Return each line of the listing below that contains the string "dropdown". Case matters.

A run of records:
----
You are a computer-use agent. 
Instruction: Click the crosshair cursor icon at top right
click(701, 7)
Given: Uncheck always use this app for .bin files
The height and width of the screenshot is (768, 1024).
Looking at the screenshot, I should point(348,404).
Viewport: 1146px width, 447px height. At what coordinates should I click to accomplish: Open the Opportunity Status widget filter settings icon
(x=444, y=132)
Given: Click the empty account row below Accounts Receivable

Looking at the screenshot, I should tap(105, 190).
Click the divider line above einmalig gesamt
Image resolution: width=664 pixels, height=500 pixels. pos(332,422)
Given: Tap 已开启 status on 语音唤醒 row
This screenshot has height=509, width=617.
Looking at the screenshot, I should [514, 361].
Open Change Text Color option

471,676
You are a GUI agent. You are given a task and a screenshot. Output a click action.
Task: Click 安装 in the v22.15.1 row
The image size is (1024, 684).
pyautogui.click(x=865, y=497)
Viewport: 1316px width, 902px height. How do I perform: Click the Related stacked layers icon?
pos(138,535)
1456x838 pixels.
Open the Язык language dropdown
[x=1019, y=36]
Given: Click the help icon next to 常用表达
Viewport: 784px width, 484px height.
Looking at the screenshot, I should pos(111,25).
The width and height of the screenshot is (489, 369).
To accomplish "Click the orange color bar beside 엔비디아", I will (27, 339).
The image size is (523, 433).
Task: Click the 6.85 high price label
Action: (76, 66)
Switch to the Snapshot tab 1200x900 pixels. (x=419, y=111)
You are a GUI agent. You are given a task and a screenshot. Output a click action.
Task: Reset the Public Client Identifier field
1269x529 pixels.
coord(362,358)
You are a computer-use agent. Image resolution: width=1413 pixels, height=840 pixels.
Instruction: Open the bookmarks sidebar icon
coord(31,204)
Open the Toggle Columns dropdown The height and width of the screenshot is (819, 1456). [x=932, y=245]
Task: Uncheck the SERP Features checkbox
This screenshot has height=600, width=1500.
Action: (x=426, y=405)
----
Complete answer:
Open the Язык language dropdown
Open the Toggle Columns dropdown The height and width of the screenshot is (819, 1456). [x=932, y=245]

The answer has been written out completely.